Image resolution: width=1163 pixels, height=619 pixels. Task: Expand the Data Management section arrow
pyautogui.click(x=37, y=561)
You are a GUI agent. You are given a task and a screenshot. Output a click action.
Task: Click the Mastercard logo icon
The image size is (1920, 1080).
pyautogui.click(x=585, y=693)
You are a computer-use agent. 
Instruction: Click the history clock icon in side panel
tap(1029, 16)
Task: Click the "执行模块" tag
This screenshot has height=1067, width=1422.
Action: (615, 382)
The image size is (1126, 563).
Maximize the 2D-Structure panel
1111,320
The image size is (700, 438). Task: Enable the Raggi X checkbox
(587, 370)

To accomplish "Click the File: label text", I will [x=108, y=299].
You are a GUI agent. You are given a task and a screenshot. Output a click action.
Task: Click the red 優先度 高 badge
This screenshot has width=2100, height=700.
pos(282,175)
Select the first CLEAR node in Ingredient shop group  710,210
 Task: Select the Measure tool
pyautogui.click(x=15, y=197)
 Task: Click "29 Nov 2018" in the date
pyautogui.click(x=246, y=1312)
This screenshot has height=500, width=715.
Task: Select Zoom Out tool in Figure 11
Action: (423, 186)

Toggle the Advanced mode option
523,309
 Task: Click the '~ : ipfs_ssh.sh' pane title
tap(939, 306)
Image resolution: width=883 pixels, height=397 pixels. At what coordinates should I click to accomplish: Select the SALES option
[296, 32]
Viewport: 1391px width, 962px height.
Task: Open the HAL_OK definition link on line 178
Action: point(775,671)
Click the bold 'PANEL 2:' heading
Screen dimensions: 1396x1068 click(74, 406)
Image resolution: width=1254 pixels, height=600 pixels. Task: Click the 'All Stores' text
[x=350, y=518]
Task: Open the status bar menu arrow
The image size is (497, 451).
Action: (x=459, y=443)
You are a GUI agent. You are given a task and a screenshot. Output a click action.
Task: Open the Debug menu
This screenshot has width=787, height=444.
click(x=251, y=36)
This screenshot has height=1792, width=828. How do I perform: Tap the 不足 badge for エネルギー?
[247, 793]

# [WHAT NEEDS TO BE DONE]
Print out each record above exactly, with nothing omitted.

# [THE COMPLETED TASK]
Image resolution: width=1163 pixels, height=619 pixels. Task: Expand the Data Management section arrow
pyautogui.click(x=37, y=561)
You are a GUI agent. You are given a task and a screenshot. Output a click action.
Task: Click the Mastercard logo icon
The image size is (1920, 1080).
pyautogui.click(x=585, y=693)
You are a computer-use agent. 
Instruction: Click the history clock icon in side panel
tap(1029, 16)
Task: Click the "执行模块" tag
This screenshot has height=1067, width=1422.
Action: (615, 382)
The image size is (1126, 563).
Maximize the 2D-Structure panel
1111,320
The image size is (700, 438). Task: Enable the Raggi X checkbox
(587, 370)

To accomplish "Click the File: label text", I will [x=108, y=299].
You are a GUI agent. You are given a task and a screenshot. Output a click action.
Task: Click the red 優先度 高 badge
This screenshot has width=2100, height=700.
pos(282,175)
Select the first CLEAR node in Ingredient shop group  710,210
 Task: Select the Measure tool
pyautogui.click(x=15, y=197)
 Task: Click "29 Nov 2018" in the date
pyautogui.click(x=246, y=1312)
This screenshot has height=500, width=715.
Task: Select Zoom Out tool in Figure 11
Action: (423, 186)

Toggle the Advanced mode option
523,309
 Task: Click the '~ : ipfs_ssh.sh' pane title
tap(939, 306)
Image resolution: width=883 pixels, height=397 pixels. At what coordinates should I click to accomplish: Select the SALES option
[296, 32]
Viewport: 1391px width, 962px height.
Task: Open the HAL_OK definition link on line 178
Action: point(775,671)
Click the bold 'PANEL 2:' heading
Screen dimensions: 1396x1068 click(74, 406)
Image resolution: width=1254 pixels, height=600 pixels. Task: Click the 'All Stores' text
[x=350, y=518]
Task: Open the status bar menu arrow
The image size is (497, 451).
Action: (x=459, y=443)
You are a GUI agent. You are given a task and a screenshot. Output a click action.
Task: Open the Debug menu
This screenshot has width=787, height=444.
click(x=251, y=36)
This screenshot has height=1792, width=828. How do I perform: Tap the 不足 badge for エネルギー?
[247, 793]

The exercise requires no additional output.